TEXT SEGMENT =>
╔══

Talking Drums

The West African News Magazine

Once upon a coup…

By Elizabeth Ohene

Babangida was said not to be interested in politics, and evidence of this was supposed to be that the December 31 1983, coup was really his doing but he still kept to strictly military roles. Finally he has assumed the ultimate position
Having lived through how many coups, it is not surprising that one should fall into a routine the minute there is some report about a coup d'etat.

It is a drill that has been perfected through constant usage and absence from the scene does not spell too much of a hindrance in falling into the routine.

First, the radio announcement, this time on the BBC World Service at 8am, British Summer Time, 7am GMT. Predictably the first announcement was sketchy, you knew the phones must have been cut before anybody ever made it to the radio station. All the same, some perverse urge to phone every available phone number you have in Lagos and the equally perverse British Telecom recorded message, "... two, I'm sorry all the lines to the country you have dialled are engaged, please try again..” and you try again and again and again . . . In the meantime the phone is ringing non-stop, have you heard, what do you think is happening, who is behind it, which faction? At this stage you are desperately trying to sift through every bit of conversation you have had recently to see if you missed any significant clues or nuances.

When somebody had said there will be an end to the nightmare in Nigeria sooner than we all dared hope, did he mean that he knew there was going to be a coup on Tuesday the 27th? But then this same somebody had confidently predicted the same end of the nightmare 12 months ago, 10 months ago, four months ago and 10 days previously.

The name of Brigadier Dogonyaro emerges, and you know that in the Nigerian scheme of coups, he who announces coups is usually not the person to emerge as the leader. For the next hour the speculation is intense, somehow everybody is agreed that Buhari and Tunde Idiagbon are out, the name of Babangida keeps popping up.

In the past year, the name of Babangida has emerged in every conversation about Nigeria, 'a soldier's soldier' is the phrase that you often heard, but then they said the same of Yakubu Gowon in his time. Babangida was said not to be interested in politics and evidence of this was supposed to be that the December 31 coup was really his doing but he had kept to strictly military roles.

However, for somebody not interested in politics, he had played signifi- cant roles in the last three successful coups in Nigeria. . . The argument has been forcefully made that the gentleman must be quite unhappy about the way his coup has turned out. Those who know him have said consistently that the continued detention of the politicians and other people without trial must be particularly galling to him and ditto the Buhari stance towards the press. This was a man who liked people around him, who liked an argument or two in the mess and who liked to be challenged intellectually and who liked to work hard and play hard.

╚══

ENTRIES =>
╔══

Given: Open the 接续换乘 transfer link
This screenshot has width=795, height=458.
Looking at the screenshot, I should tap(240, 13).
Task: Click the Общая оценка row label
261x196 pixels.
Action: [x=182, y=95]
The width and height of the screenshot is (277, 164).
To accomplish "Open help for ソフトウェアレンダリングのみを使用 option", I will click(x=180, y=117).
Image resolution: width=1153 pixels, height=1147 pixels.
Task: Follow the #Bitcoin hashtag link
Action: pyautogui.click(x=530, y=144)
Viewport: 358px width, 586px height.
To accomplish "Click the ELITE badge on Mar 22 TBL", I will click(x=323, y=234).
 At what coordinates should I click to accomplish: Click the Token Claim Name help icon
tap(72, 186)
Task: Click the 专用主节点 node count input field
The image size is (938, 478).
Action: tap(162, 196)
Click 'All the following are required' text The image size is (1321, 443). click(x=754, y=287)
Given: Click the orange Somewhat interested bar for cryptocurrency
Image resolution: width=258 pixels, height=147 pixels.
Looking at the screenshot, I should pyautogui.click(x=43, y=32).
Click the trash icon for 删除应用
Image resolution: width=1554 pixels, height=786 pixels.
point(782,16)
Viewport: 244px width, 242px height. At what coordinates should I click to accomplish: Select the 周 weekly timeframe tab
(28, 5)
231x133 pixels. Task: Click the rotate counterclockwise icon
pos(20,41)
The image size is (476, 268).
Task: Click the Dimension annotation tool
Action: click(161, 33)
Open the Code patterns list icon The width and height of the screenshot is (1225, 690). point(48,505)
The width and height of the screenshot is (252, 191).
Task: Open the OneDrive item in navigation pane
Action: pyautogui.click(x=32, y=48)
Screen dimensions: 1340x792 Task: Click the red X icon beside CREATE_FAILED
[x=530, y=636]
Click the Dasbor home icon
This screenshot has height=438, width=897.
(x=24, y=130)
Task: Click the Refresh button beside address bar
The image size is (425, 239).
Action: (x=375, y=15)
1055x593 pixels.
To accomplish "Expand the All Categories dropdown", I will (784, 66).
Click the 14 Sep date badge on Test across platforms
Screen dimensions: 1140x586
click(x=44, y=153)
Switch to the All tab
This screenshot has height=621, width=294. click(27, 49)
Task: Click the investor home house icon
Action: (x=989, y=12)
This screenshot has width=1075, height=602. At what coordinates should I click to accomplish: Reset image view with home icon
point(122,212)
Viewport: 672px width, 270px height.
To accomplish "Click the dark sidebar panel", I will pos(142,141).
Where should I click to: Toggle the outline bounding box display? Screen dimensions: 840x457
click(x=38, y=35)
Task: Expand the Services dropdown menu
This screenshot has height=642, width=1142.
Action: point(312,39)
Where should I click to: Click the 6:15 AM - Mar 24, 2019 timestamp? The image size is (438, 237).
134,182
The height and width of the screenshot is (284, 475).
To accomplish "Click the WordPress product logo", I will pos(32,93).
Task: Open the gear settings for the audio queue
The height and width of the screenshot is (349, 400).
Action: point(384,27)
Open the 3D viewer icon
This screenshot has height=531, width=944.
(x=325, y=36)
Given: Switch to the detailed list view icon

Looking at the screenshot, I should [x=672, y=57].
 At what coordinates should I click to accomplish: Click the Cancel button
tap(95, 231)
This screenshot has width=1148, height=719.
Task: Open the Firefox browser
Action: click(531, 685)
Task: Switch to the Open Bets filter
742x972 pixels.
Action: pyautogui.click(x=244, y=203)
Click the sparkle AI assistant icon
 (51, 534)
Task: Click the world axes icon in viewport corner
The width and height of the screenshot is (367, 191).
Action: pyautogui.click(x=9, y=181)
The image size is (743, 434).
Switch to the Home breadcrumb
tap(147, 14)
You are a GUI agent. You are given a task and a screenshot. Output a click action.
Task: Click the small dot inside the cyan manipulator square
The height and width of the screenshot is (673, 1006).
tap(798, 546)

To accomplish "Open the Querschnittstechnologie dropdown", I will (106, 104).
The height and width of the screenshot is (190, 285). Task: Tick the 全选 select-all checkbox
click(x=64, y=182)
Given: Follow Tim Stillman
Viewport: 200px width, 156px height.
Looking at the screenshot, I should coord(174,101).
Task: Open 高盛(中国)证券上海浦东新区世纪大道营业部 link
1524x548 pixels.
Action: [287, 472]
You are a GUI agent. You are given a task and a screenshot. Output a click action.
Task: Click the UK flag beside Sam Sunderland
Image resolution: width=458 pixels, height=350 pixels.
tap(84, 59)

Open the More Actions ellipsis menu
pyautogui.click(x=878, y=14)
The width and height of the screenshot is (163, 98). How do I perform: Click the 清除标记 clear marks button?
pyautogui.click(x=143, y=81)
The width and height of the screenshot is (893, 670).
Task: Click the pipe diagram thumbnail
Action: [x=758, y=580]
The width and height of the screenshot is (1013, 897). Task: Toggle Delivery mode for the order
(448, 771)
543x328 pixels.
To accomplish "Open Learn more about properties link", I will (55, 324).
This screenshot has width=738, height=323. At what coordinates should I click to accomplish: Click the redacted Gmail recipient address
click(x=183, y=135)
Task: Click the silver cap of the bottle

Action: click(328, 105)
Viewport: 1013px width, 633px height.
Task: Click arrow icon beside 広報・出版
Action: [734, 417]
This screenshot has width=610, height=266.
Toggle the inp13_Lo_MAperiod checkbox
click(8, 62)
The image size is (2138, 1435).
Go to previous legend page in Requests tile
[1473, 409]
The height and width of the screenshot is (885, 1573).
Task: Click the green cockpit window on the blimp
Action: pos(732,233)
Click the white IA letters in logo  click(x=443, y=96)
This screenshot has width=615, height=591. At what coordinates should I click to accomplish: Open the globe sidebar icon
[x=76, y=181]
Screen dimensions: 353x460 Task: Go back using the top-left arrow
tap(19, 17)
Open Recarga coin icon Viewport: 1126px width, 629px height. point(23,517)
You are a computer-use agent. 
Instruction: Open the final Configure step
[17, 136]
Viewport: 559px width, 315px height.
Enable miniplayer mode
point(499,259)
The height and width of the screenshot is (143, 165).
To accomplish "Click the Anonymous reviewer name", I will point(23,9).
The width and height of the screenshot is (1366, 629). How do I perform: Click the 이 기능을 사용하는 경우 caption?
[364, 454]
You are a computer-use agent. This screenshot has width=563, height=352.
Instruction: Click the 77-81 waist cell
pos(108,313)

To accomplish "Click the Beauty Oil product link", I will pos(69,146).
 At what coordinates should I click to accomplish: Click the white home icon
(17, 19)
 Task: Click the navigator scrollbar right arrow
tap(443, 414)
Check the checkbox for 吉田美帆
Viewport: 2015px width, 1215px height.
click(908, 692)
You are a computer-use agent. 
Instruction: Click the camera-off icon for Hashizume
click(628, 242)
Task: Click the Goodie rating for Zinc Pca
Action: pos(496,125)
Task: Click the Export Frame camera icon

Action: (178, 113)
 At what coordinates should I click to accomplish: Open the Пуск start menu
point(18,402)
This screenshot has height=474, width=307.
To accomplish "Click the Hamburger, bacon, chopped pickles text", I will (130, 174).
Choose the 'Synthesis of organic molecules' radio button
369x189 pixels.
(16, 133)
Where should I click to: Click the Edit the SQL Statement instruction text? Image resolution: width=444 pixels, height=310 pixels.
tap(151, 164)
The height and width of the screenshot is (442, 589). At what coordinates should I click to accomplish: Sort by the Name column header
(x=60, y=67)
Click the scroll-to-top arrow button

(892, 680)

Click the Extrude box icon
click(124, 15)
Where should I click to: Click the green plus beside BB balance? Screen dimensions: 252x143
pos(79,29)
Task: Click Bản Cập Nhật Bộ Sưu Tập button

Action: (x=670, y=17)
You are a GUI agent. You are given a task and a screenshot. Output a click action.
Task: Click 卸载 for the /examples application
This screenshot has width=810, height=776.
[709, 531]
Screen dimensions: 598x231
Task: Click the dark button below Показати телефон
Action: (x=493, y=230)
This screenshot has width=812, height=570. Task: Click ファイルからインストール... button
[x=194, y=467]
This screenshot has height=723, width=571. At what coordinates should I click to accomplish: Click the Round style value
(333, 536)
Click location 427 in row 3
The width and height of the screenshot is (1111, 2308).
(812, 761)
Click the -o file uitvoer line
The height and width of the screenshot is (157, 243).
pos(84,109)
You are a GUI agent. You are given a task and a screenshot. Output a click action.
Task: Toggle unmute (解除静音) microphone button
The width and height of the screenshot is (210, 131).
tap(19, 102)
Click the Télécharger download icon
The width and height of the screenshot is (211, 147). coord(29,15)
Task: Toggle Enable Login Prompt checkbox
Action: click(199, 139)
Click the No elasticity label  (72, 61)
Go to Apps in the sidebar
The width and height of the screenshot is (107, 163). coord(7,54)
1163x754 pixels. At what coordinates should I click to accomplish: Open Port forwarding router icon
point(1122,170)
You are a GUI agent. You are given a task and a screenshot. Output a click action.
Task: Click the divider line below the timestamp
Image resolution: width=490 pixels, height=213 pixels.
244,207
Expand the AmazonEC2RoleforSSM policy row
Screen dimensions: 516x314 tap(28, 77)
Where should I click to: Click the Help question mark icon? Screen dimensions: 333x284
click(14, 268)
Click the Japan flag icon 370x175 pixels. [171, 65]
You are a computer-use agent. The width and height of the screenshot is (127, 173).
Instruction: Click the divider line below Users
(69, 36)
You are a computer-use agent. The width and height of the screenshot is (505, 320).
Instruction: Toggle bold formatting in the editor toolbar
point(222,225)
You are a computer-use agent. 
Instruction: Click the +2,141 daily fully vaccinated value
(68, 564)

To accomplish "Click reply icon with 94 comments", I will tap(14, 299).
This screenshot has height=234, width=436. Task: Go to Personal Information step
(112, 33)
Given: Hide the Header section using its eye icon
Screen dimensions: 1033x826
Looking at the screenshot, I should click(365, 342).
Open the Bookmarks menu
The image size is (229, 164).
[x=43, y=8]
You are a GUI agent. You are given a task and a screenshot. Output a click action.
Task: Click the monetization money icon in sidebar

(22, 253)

╚══

THE TASK =>
Carry on the magazine article about the Nigerian coup, starting after its last sentence. The entries are not needed for the work that remains.

WRITTEN RESPONSE =>
But then all talk about rifts within the Buhari SMC were adamantly denied. The acting Nigerian High Commissioner in London literally almost chopped out necks off a few weeks ago for suggesting that the 'real' soldiers were unhappy about the Buhari/Idiagbon rule. Sinister speculation, His Excellency assured us, all was well within the SMC, the Armed Forces and the country as a whole.

Now, of course, we all know who was right. His Excellency was either practising an extremely tongue-in-cheek or he had not the foggiest idea of what was happening in his own country.

Just about when the BBC newsreaders had about managed to get their tongues around 'Dogon Yaro', it could emerge that indeed Major-General Ibrahim Babangida was the man and you could almost see the pain on the faces of the British television newscasters as they tried to articulate that one. Reminded you of the story recounted by the famous ITN newscaster Andrew Garner about how had spent six whole years learning how to pronounce Alhaji Sir Abubar Tafawa Balewa (the first Prime Minister of Federal Nigeria), and the minute he perfected it, he was assassinated and he had to start learning another unpronounceable name all over again...

And so Babangida it was. Within hours, people in London here who had been unflinching in their support of Buhari were putting as much distance as possible between themselves and his very name.

But then that is all part of the African coup syndrome - those who were loudest in praising a regime are the first and loudest in condemning it when it falls.

Thus, suddenly, strange headlines appeared in publications that until that fateful Tuesday were sure that the Buhari' administration was doing a magnificent job. Now it had been the most authoritative regime Nigeria ha ever had to endure, the end of tyranny, Suddenly all the instances of blatant human rights that Talking Drums ha been shouting itself hoarse about became fashionable talking points and writers and commentators falling over each other to explain to the started British and BBC World Service audience just how loathsome the Buhari regime had been. One wondered when all these 'experts' recognised the position and why it had taken Gen. Babangida to make them say what they surely must have known all along. But then they are the vultures who appear only when something has collapsed and died!

Even though it must be said that they were blind and deaf to the terrible things that had been going on in Nigeria in the past 20 months.

The British Daily Star editorialised on the coup: "...in a country where corruption was a way of life, the Buhari regime had perfected it into a fine art..."

Well, well, I could have sworn that I had read that one somewhere before and it sounded suspiciously like the same editorial that was dusted up on December 31, 1981, and on December 31, 1983, except that those two earlier occasions, it was the 'Limann regime' and the 'Shagari regime', and I am willing to bet my last cedi on it that to the editorial writers in the Daily Star, it all means the same thing.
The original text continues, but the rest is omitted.